The other day I posted some illustrations produced by Eric Tansley for Everybody's magazine. I also recently had an enquiry about him asking if I knew any more about him beyond what I had posted here on 18 April 2008. At the time I had to say no, but decided that I'd do a little more research on him. And I got a lucky break when I managed to locate an address for him, although it wasn't a new one: it was for where he lived in 1950. However, it was the breakthrough I needed and, with a little more digging, I was able to discover a little more about him. All—although it isn't a huge amount—will be revealed in the appended notes at the end of the original entry.

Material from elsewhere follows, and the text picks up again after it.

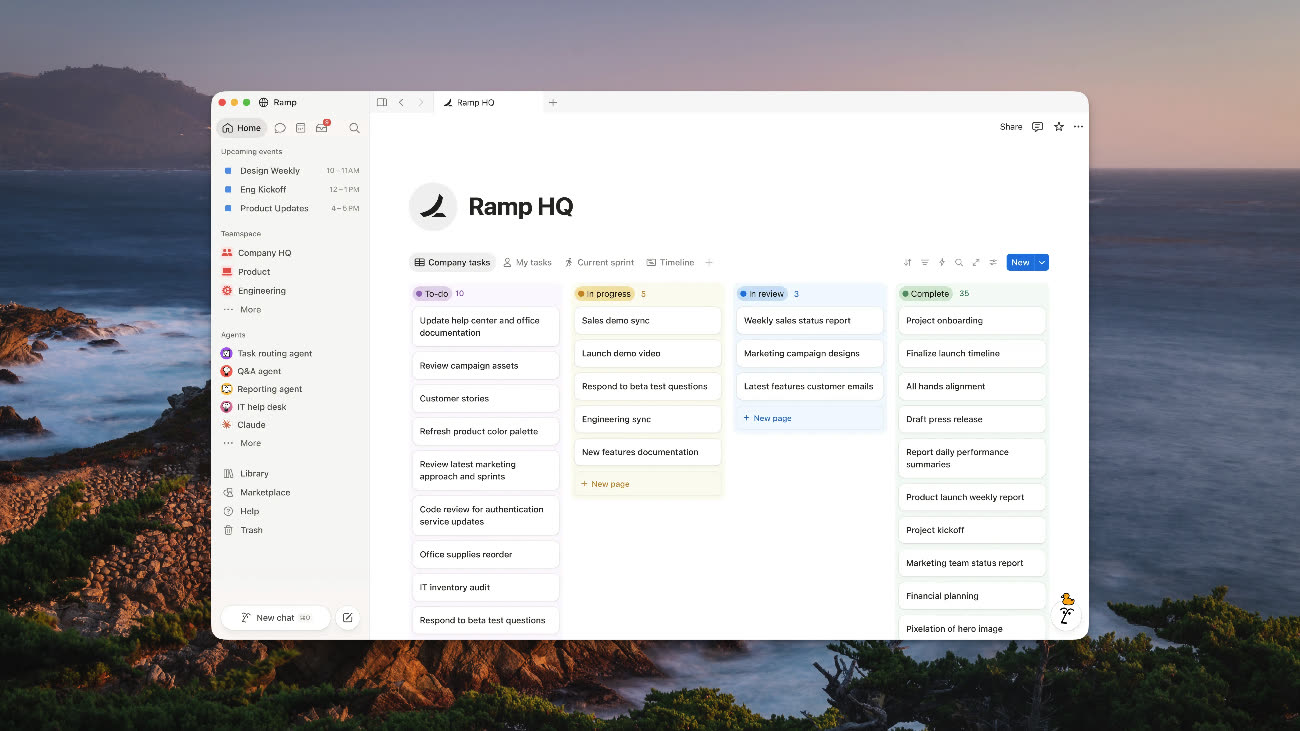This screenshot has height=731, width=1300.
Task: Open the Sales demo sync card
Action: click(x=648, y=321)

Eric Tansley is a bit of a mystery artist. He wrote and illustrated two books on birds soon after the war, Birds of the Field and Woodland (1948) and Birds of the Hill, Moor and Marsh (1950) and illustrated many books ranging from nature studies to a history of the Wild West. In the 1950s his illustrations appeared in a number of novels published by Blackie & Son and Thomas Nelson & Sons. He was still illustrating books in the 1970s, his last known work appearing in 1975 when he wrote and illustrated Fishing. However, beyond a list of his work (see below), I know nothing about his career.

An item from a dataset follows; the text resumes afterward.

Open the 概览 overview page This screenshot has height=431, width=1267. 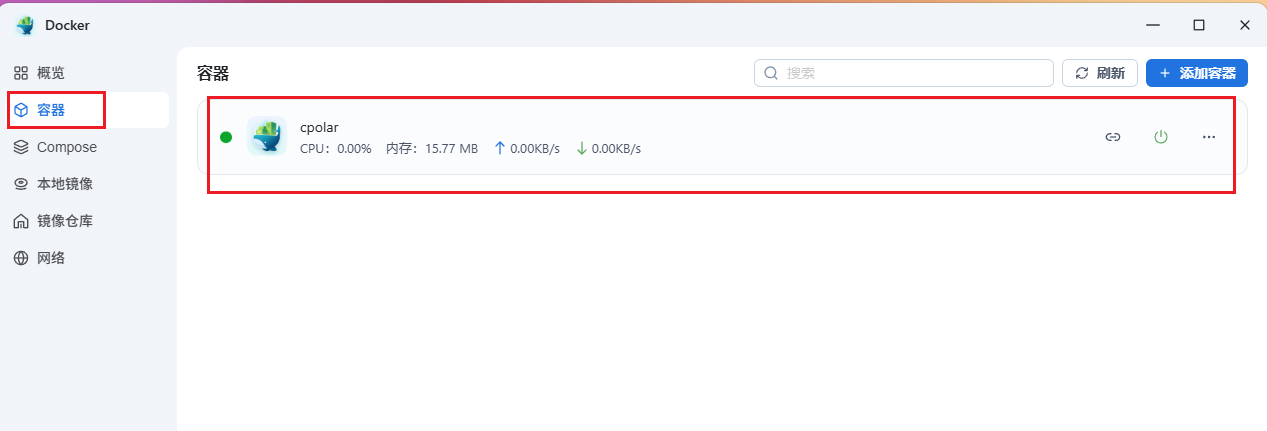(x=50, y=73)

Tansley's illustrations appeared in Eagle Annual, Swift Annual and Everybody's in the 1950s and he was a long-time contributor to Treasure in the 1960s, producing some delightful covers, usually featuring animals and children.

UPDATE
Eric Arthur James Tansley was born in Gillingham, Kent, on 6 May 1916. He was living in London at 86 Cannon Street, E.C.4 in 1950 and subsequently drifted south through a series of addresses: 90 Warham Road, South Croydon [1953/55], 96 Moat Road, East Grinstead, W. Sussex [1958/59], 32 Reigate Road, Brighton, E. Sussex [1962/69], 20 Kings Drive, Pagham, W. Sussex [1970/72] and finally Claremont, Brook Furlong, Bembridge, Isle of Wight [1975/78]. He died on the Isle of Wight on 27 July 1979. He was buried at Bembridge Cemetery. Tansley was married to (1) Evelyn M. Griffin in 1939 and (2) June Tansley (nee Wilkinson) in 1959. He had one daughter by his first marriage.


Books
Birds of the Field and Woodland. London & Glasgow, Blackie & Son, 1948.
Birds of the Hill, Moor and Marsh. London & Glasgow, Blackie & Son, 1950.
Fishing. Maidenhead, Purnell, Sep 1975.

Books Illustrated
My First Mother Goose, by Philip Brown. Wilcox & Follett Co., 1946.
Snow Dog, by Jim Elgard. London, John Lehmann, 1949.
Spotlight on Animals, by Chapman Pincher. London, Hutchinson & Co., 1950.
The Flag from the Isles, by William Croft Dickinson. London, Jonathan Cape, 1951.
Ajax, Golden Dog of the Australian Bush, by Mary Elwyn Pratchett. Indianapolis, Bobbs-Merrill Co., 1953.
Trouble in the Big Top, by Lane Mitchell. London & Glasgow, Blackie & son, 1956.
Conspiracy at Abbey, by Eric Leyland. London, Thomas Nelson & Sons, 1957.
Pocomonto and the Spanish Steed, by Rex Dixon. London, Thomas Nelson & Sons, 1957.
Rebellion at Prior's, by Eric Leyland. London, Thomas Nelson & Sons, 1957.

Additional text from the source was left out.